Le lendemain, je suis allé voir le Cardinal pour lui dire que j’acceptais son offre. “Il y a cependant une condition,” lui dis-je. “Je n’ai pas l’intention de consacrer plus d’un an à ce travail, car j’ai d’autres projets que j’ai mis en veilleuse depuis trop longtemps. Je suis impatient de m’y atteler.” À sa manière caractéristique, et avec le sourire contagieux qui ne semblait jamais quitter son visage, il s’est contenté de poser sa main sur ma tête, de dire une brève prière et de me donner sa bénédiction.
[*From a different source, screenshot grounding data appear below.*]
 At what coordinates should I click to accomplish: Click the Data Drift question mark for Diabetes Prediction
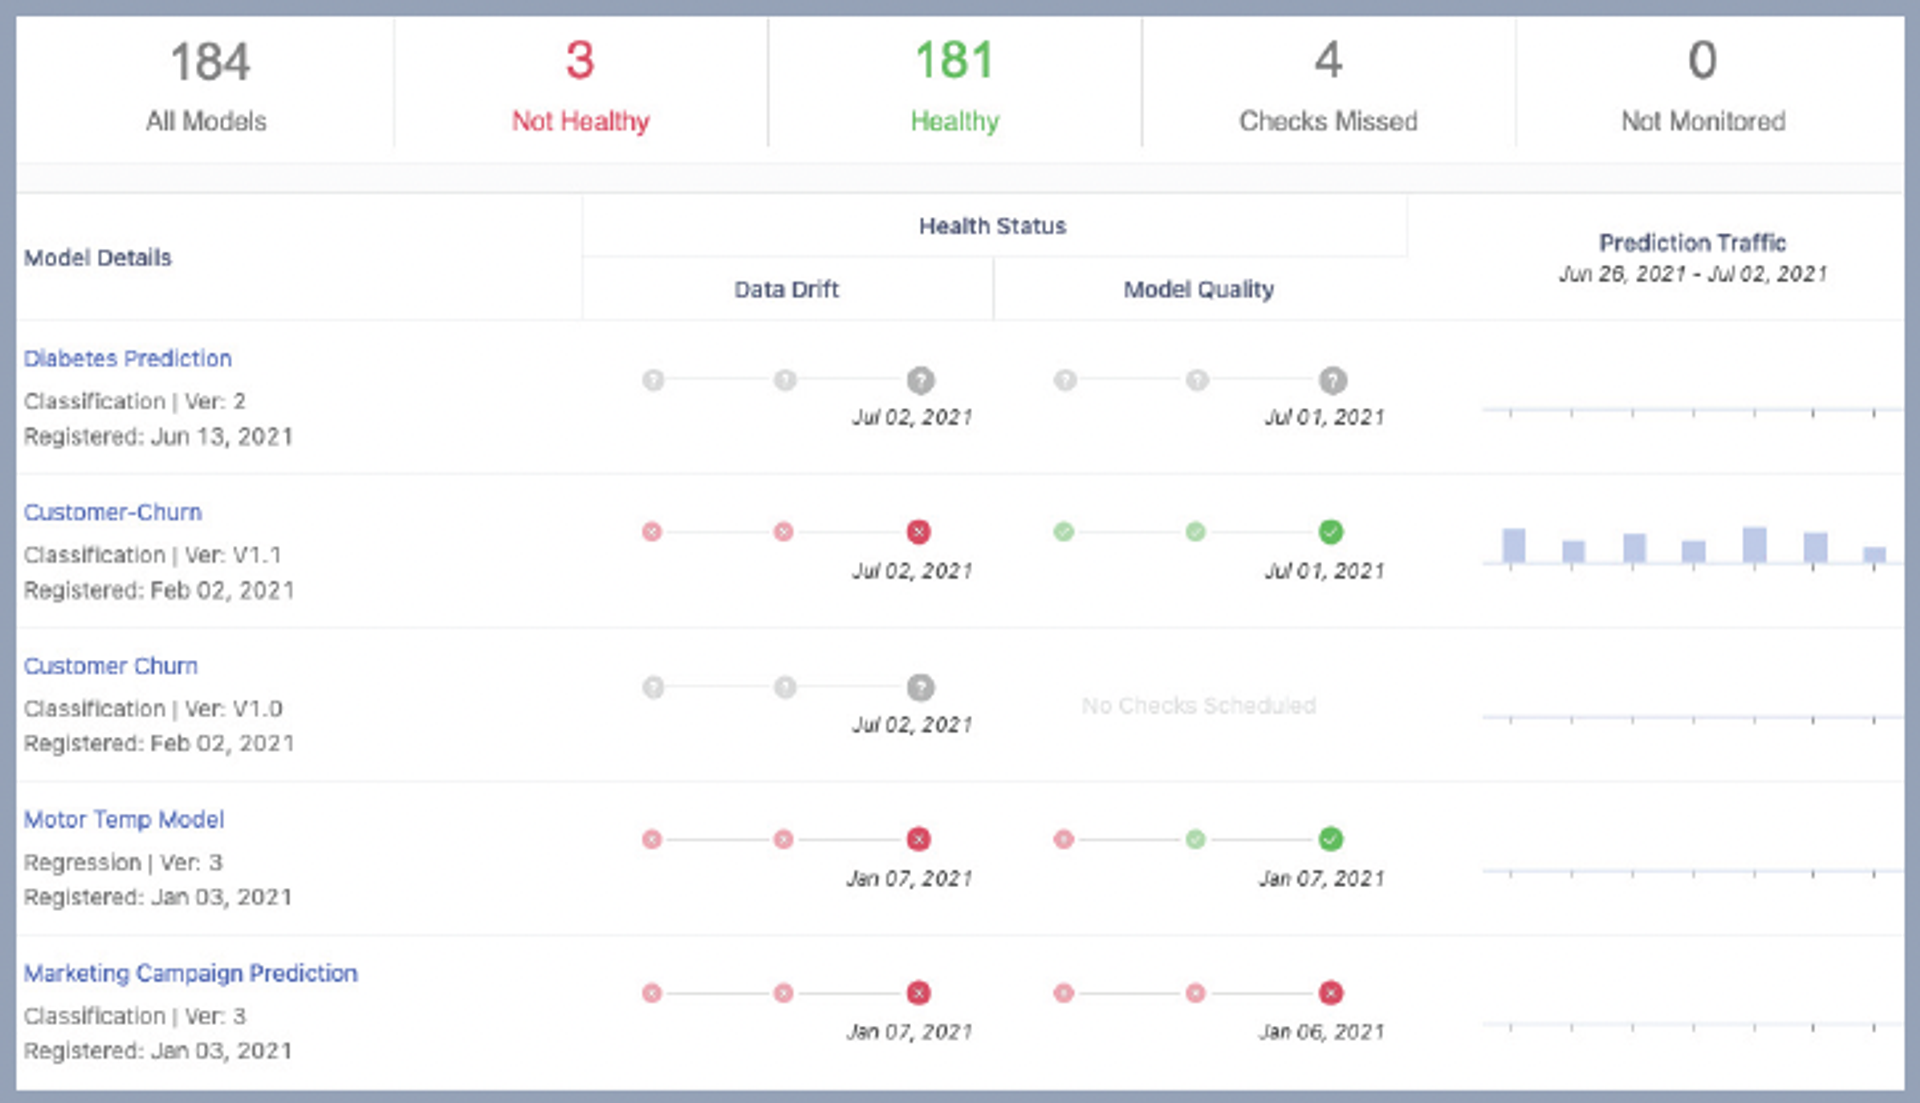point(918,380)
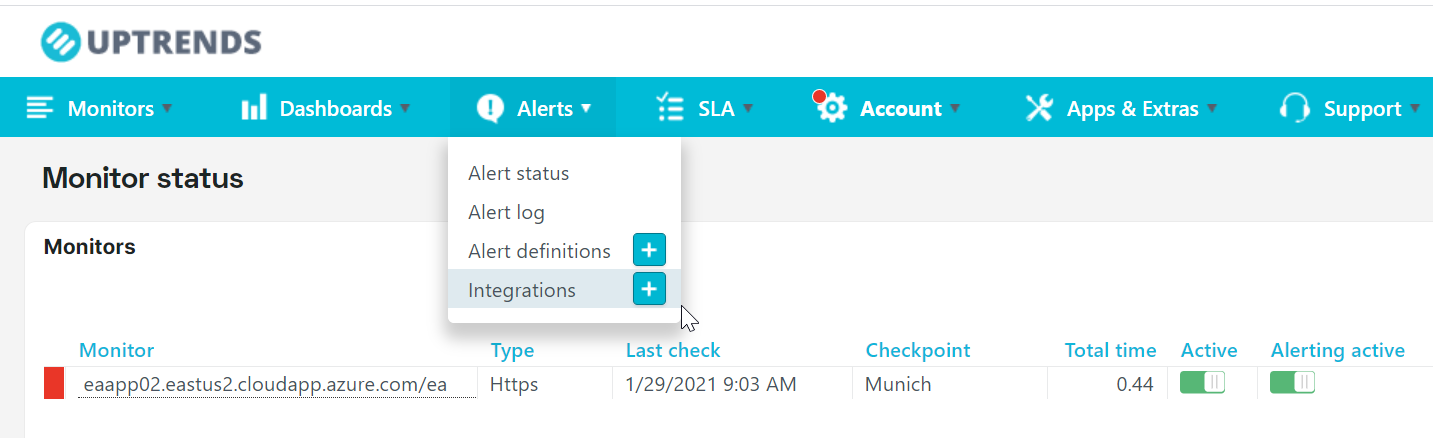The width and height of the screenshot is (1433, 438).
Task: Open Alert status from Alerts menu
Action: (x=518, y=173)
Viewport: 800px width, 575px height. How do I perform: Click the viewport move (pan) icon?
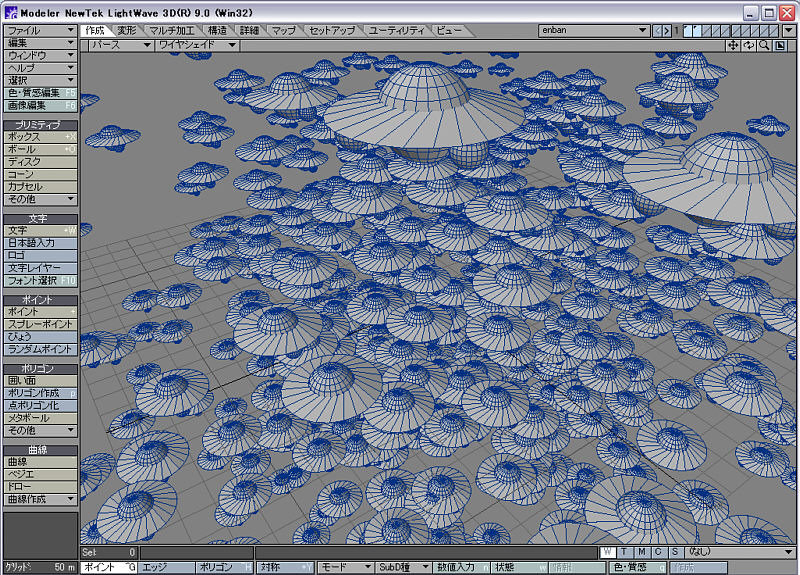pos(733,45)
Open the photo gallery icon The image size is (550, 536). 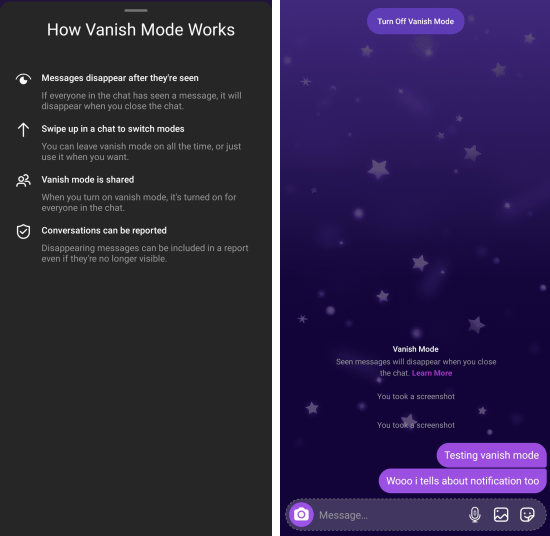[x=501, y=515]
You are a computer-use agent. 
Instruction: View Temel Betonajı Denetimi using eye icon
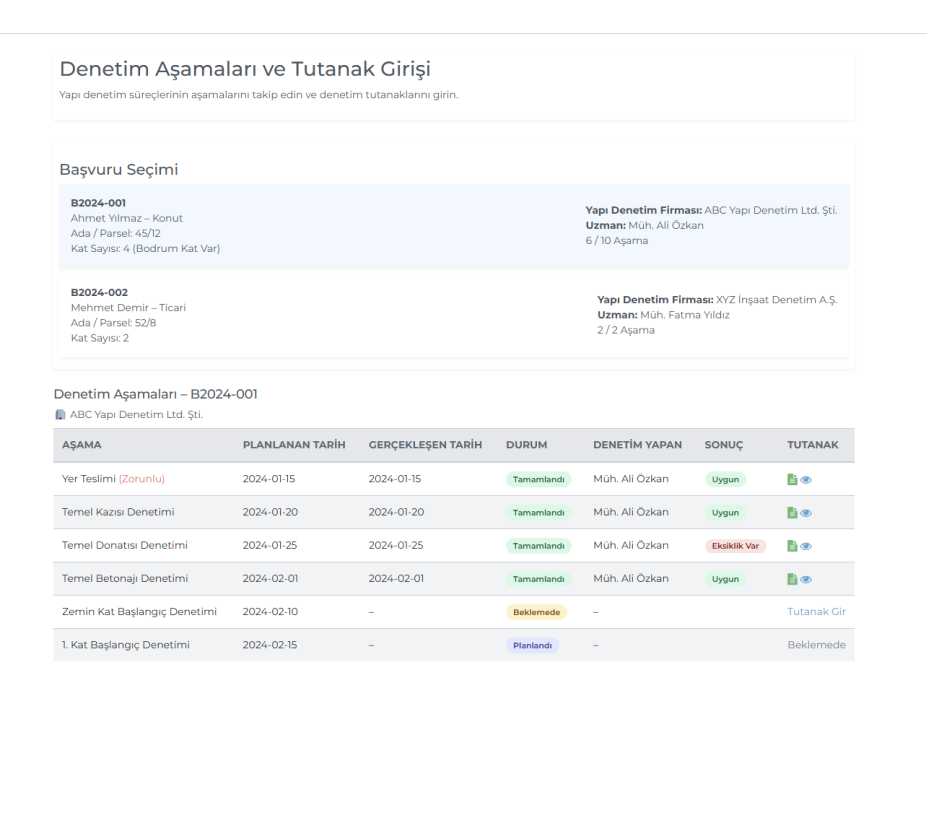point(806,579)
“Je n’ai aucun doute que tu y parviendras. J’ai confiance en toi. J’ai vu ton travail dans le journal, j’ai lu tes articles. Tu es la personne qu’il faut pour ce travail !”  Je me suis senti vraiment humble par ses paroles, qui ont renforcé ma confiance en moi, et subitement ce qui m’avait semblé si effrayant un jour auparavant, semblait soudain réalisable.  Quelques jours plus tard, il m’a présenté au  français qui dirigeait l’entreprise. Même si je savais qui il était parce que je venais régulièrement au journal pour déposer des articles ou pour nos réunions de rédaction, je ne lui avais jamais parlé auparavant. Il a loué la décision du Cardinal de choisir une personne qui n’était pas étrangère à la maison. Lui et moi avons alors commencé à nous rencontrer régulièrement pour discuter des notes qu’il m’avait remises.

Avant que je ne reprenne le siège de directeur, le Cardinal m’a donné un autre conseil ferme : “Ne réprimande jamais un employé devant les autres employés, quelle que soit la gravité de son erreur. Appelle le dans ton bureau, ferme la porte derrière toi et dis-lui ce que tu penses. Mais, une fois sortis de ton bureau, ne laisse jamais personne d’autre que cet employé savoir ce qui s’est passé derrière cette porte fermée. Garde toujours un sourire sur ton visage. Ne viole jamais la dignité de l’employé. Cependant, si tu vois un employé faire quelque chose de louable, félicite-le ouvertement. Fais savoir aux autres que tu apprécies l’action de cet employé. Veille toujours à surprendre les gens qui font ce qu’il faut et félicite-les ouvertement.” C’est un conseil que j’ai saisi à deux mains et que je n’ai jamais lâché jusqu’à ce jour.

Au lieu d’une année que j’avais prévue passer à la tête de MACACOS, j’ai fini par y passer quatre ans, jusqu’à ce que le nouvel Archevêque arrive et que je passe le relais à quelqu’un de son choix. L’injonction du Cardinal Tumi résonne encore aujourd’hui dans mes oreilles. C’est pourquoi, chaque fois que j’entends des personnes en autorité insulter leurs subordonnés devant les autres, une pratique assez courante dans les milieux civils et religieux au Cameroun, je suis toujours saisi d’horreur. Dans de tels instants, j’entends toujours la voix du Cardinal Christian Tumi résonner dans mes oreilles : “Ne rabaisse jamais un employé devant les autres, quelle que soit la gravité de la faute commise”.

Repose en paix, Christian Cardinal Tumi, Prêtre, Evêque, Archevêque et Cardinal de l’Église de Rome.